O sentimento que se seguiu foi tão familiar como qualquer outro que eu sentia. Meu coração acelerava e eu me sentia a pior pessoa do mundo. E era questão de segundos até eu começar a me questionar como era possível eu me atrever a sonhar tão alto, se eu era tão incapaz de conseguir fazer coisas simples que eram essenciais para alcançar esses sonhos. Meus solhos começam a arder imediatamente e, antes que meu pai se materialize ao meu lado com mais um discurso emotivo sobre o quanto eu preciso de ajuda e o quanto ele me ama, eu corro para meu quarto.

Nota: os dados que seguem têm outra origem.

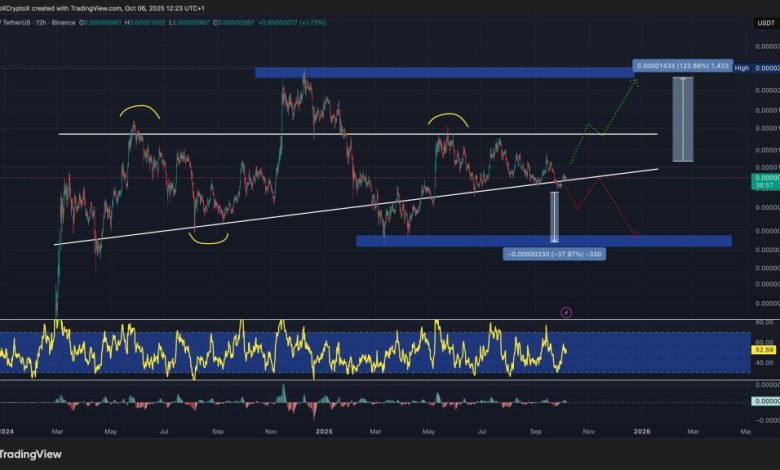Select the upper blue resistance zone rectangle
Screen dimensions: 780x470
(x=440, y=72)
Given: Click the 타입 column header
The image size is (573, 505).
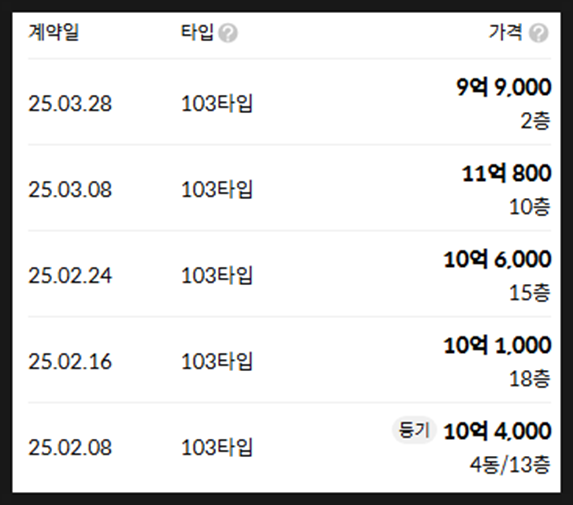Looking at the screenshot, I should click(x=197, y=32).
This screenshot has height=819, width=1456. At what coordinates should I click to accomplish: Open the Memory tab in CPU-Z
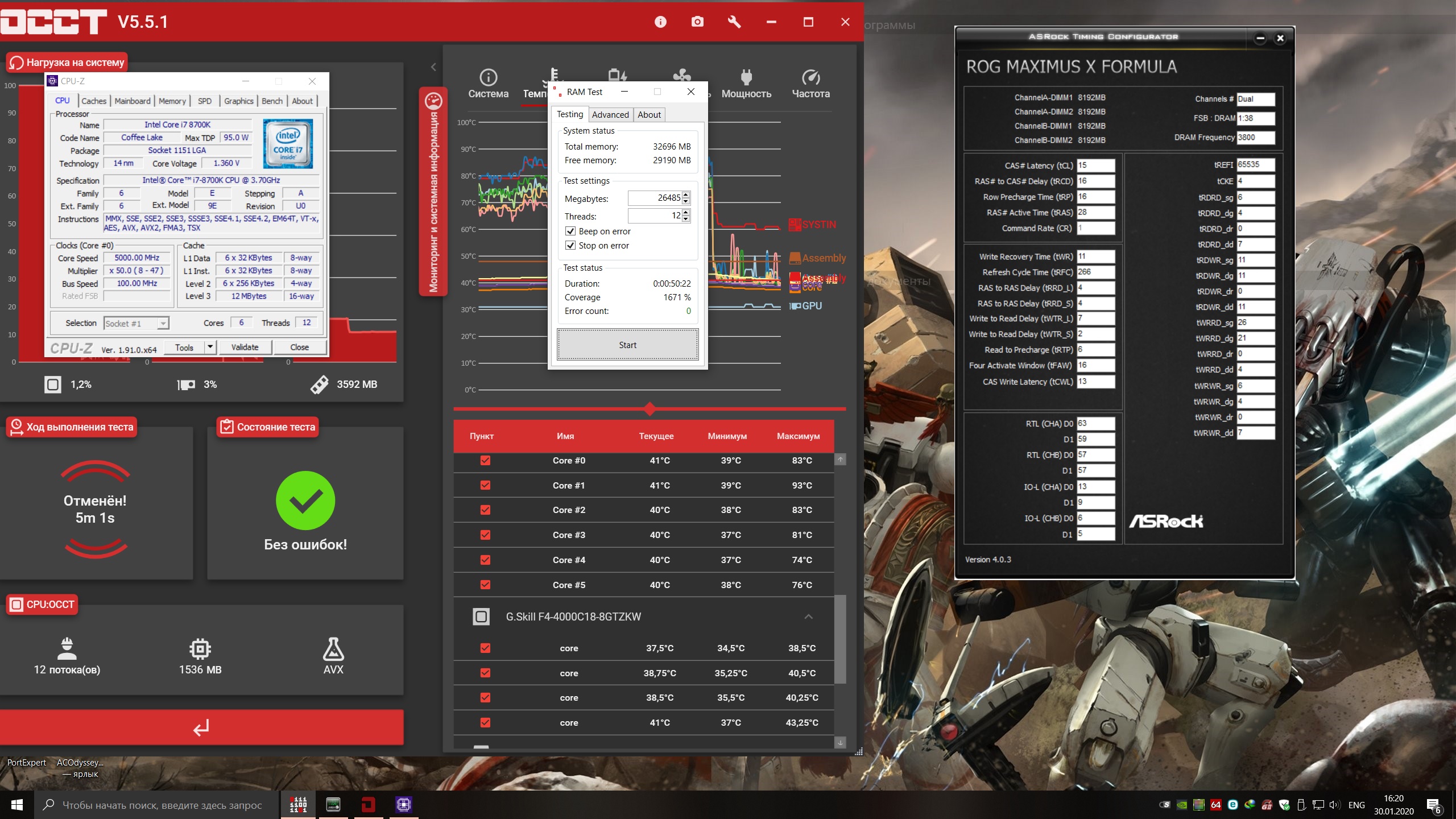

Desligo as luzes e afundo a cabeça no travesseiro, deixando toda aquela frustração extravasar em forma de lágrimas. Mas a cada minuto que passa marcado pelo som do relógio de ponteiro que fica na minha escrivaninha, me sinto ainda mais culpada por ser tão sensível, tão emotiva. É uma perda de tempo tão grande! Quando não estou sofrendo pelo Bernardo, e ocupando meus pensamentos e energia com ele, eu estou me sentindo frustrada pelo tempo que poderia usar estudando.

Mas ao mesmo tempo, eu sei que não posso me sentir culpada por estar ajudando minha amiga. Ela precisava de mim... Ela precisa. E eu preciso estar disponível para ela, para poder ajuda-la. Nem mesmo consigo imaginar pelo que a Bea está passando e por isso começo a me sentir duplamente culpada, porque eu sei que é errado sentir essa frustração e pensar que estou "perdendo tempo" quando, na verdade, eu estou buscando ajuda-la.

Mas, quando você sente, tudo parece tão pesado. Tudo parece tão confuso. E eu somente queria que existisse algum tipo de revisão de sentimentos. Como quando a gente escreve um texto complicado, cheio de erros ortográficos e frases sem conexão. Então, você revisa uma, duas, três vezes. Em cada uma delas, você encontra uma forma de melhorar, de aprimorar o que está sendo construído. De repente, tudo fica tão perfeito que nem parece que antes estava uma absoluta bagunça.

Seria perfeito se eu pudesse fazer isso com meu coração.

Quando eu começo a me questionar se eu consigo aguentar uma hora estudando, o meu celular emite um toque indicando uma mensagem da minha melhor amiga.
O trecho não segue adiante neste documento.